By Kim Warchol, OTR/L, DCCT

(Page 2 of 5)

2. Learn how to deliver dementia capable care

The 1997 Alzheimer’s Association publication “Key Elements of Dementia Care” identifies developing staff to become dementia capable as one of the key factors for quality dementia care and calls this a human resource guiding principle stating:

“Staff members are appropriately trained in the various components of Alzheimer’s/dementia care, and have ongoing opportunities for education and support. Staff should also demonstrate dementia-capable skills and knowledge before caring for residents with dementia.”
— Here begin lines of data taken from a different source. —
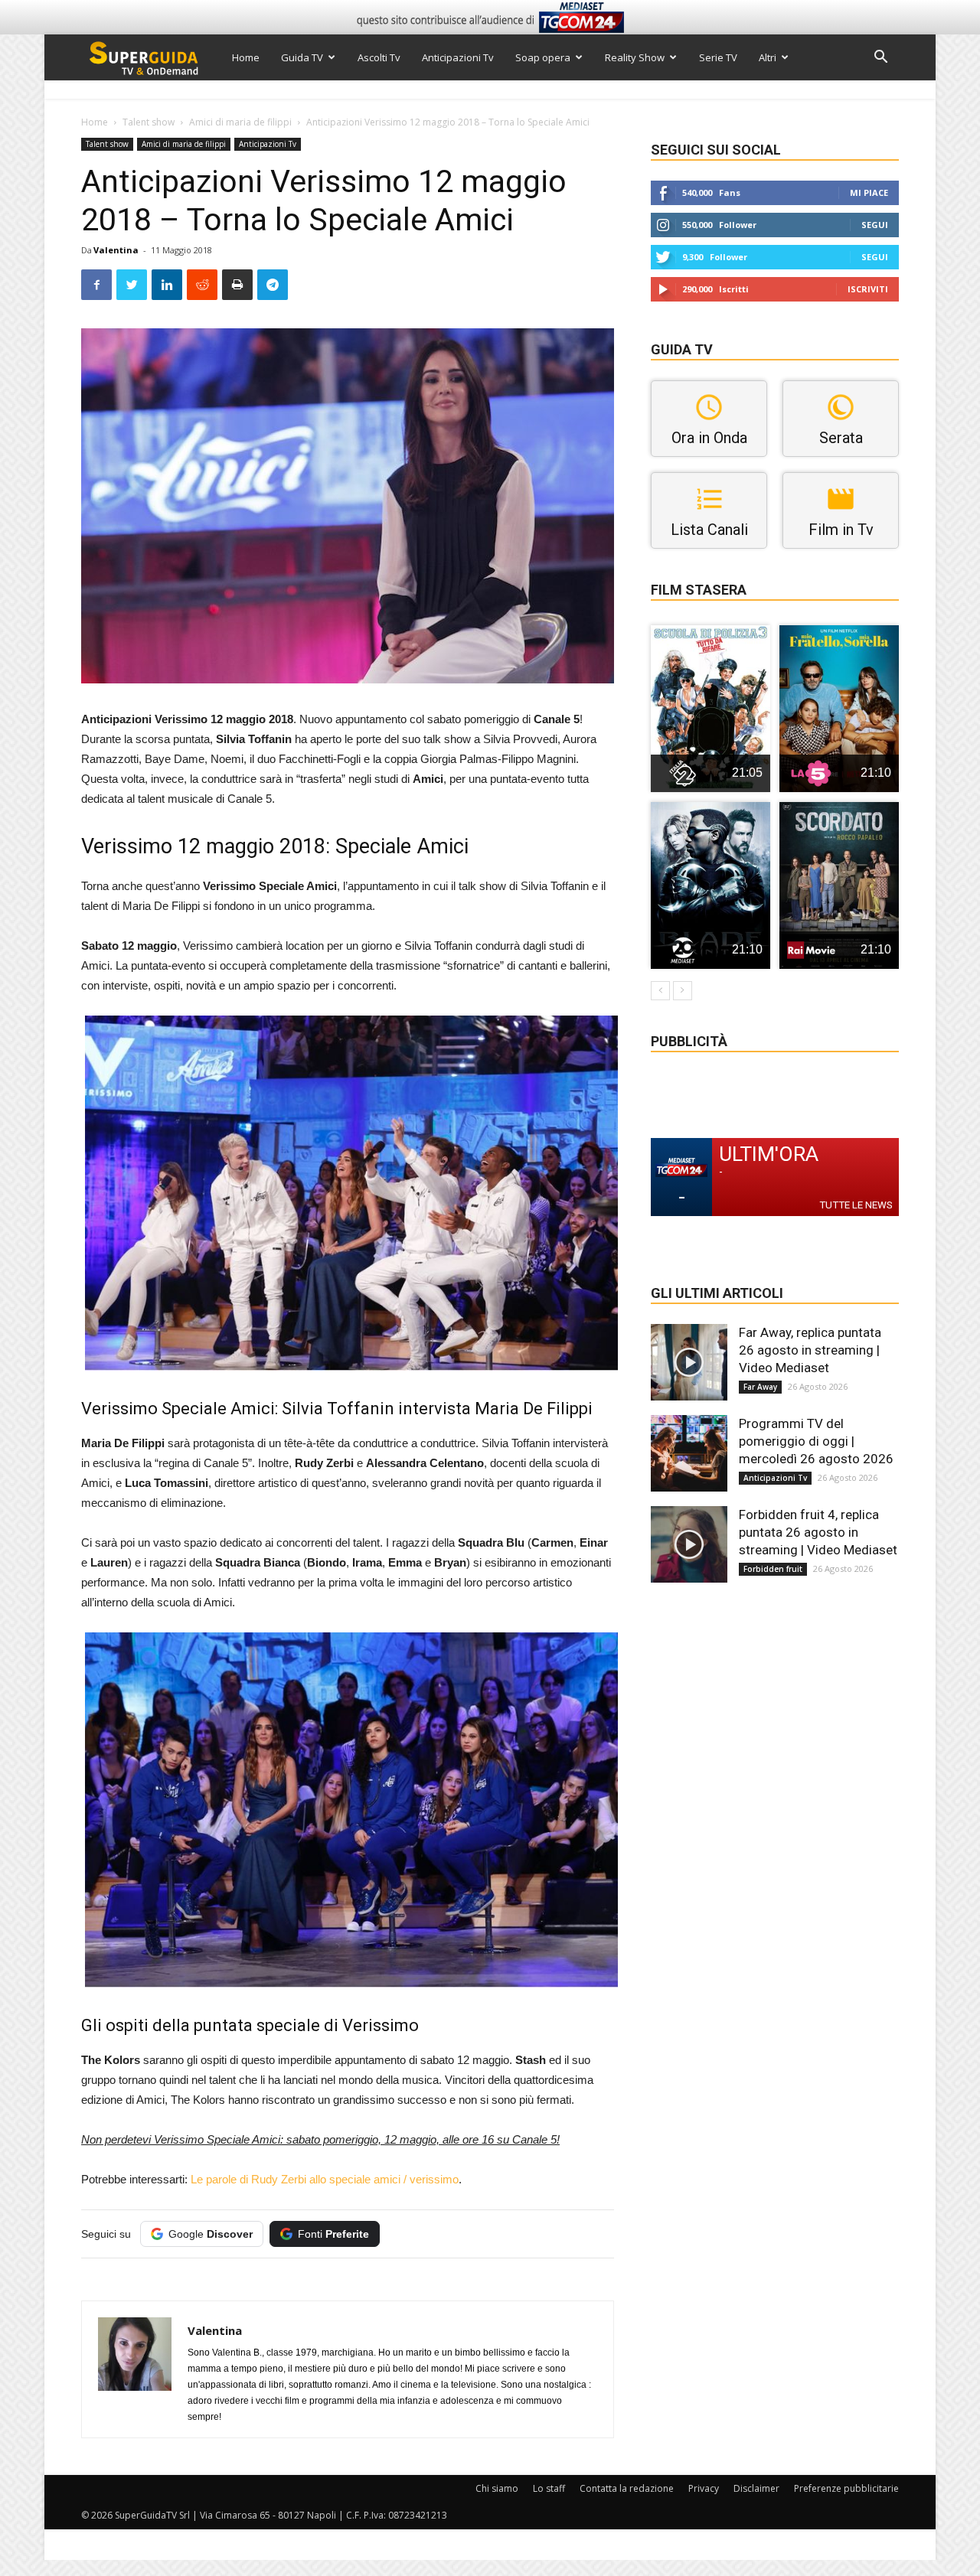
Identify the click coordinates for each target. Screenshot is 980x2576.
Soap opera (542, 57)
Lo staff (549, 2488)
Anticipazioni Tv (458, 57)
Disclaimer (756, 2488)
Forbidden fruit (772, 1569)
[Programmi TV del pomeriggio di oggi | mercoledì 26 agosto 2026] (689, 1453)
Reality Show (635, 57)
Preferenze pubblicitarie (846, 2488)
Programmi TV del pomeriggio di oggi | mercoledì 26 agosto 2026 (816, 1441)
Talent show (148, 122)
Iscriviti (868, 289)
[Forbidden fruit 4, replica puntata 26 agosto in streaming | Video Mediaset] (689, 1544)
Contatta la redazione (627, 2488)
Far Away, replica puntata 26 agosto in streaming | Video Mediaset (810, 1350)
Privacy (703, 2488)
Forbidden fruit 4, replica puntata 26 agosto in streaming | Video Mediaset (818, 1532)
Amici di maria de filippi (240, 122)
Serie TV (718, 57)
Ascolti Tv (379, 57)
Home (246, 57)
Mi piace (869, 192)
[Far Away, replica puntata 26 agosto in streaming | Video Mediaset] (689, 1362)
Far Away (760, 1386)
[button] (880, 58)
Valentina (116, 250)
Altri (767, 57)
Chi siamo (496, 2488)
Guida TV (302, 57)
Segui (874, 224)
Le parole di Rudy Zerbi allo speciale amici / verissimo (325, 2179)
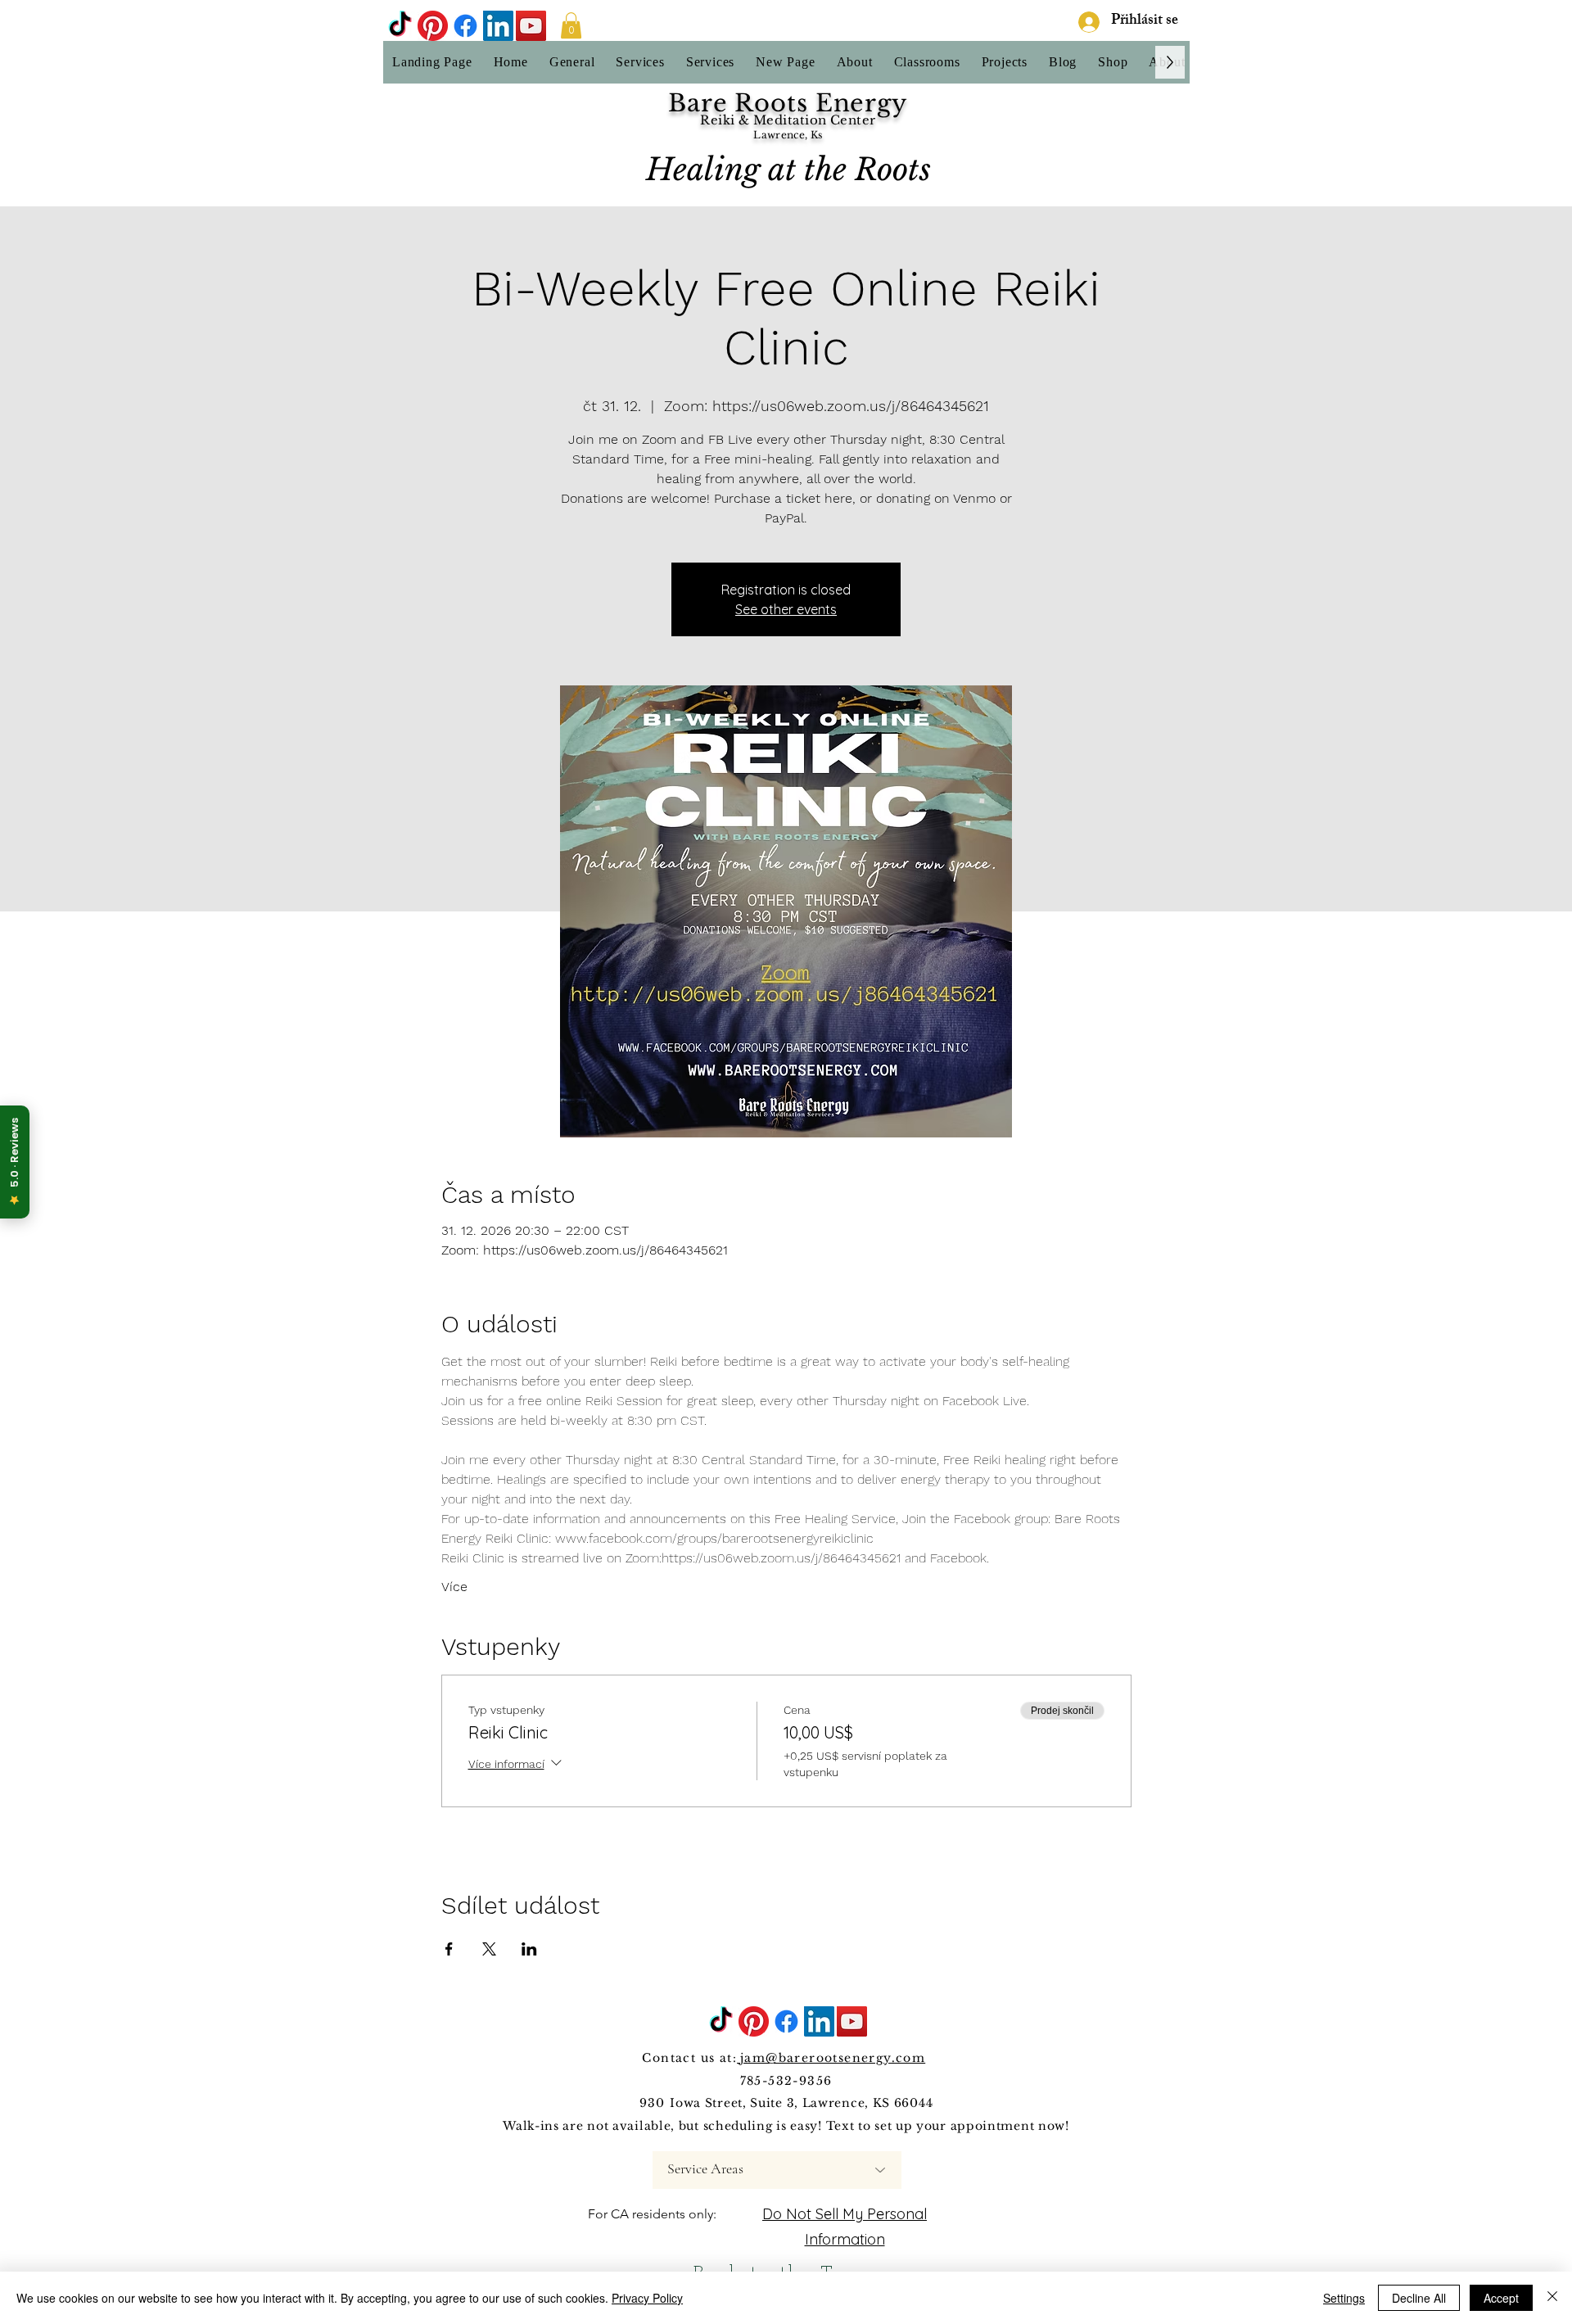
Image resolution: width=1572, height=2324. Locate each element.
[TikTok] (400, 26)
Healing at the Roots (788, 169)
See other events (786, 609)
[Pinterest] (433, 26)
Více (454, 1586)
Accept (1501, 2298)
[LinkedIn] (498, 26)
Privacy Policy (647, 2298)
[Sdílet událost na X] (489, 1949)
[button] (571, 25)
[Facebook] (465, 26)
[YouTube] (531, 26)
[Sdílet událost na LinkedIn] (529, 1949)
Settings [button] (1344, 2298)
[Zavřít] (1552, 2298)
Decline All (1419, 2298)
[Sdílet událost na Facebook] (449, 1949)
Let’s examine what I have found to be some of the key components of dementia capable care and describe how each should be applied by the professional or family caregiver to facilitate the best outcomes.

Component 1: Stage Appropriate Compensatory Care.

To enhance functional independence and emotional well-being, the caregiver must understand the dementia stages and how to provide compensatory care, meaning: Change the approach to gain the trust, agreement, and understanding of the person with Alzheimer’s/dementia, change the environment so it is supportive and not a hindrance or distraction and simplify the activity to the just right challenge level. At each stage, there is a certain amount of compensation that needs to occur. At the more advanced dementia stages, there is more compensation and assist needed. This is similar to the fact that a parent needs to provide more care and adaptation for a younger child.

Component 2: Dementia Capable Communication.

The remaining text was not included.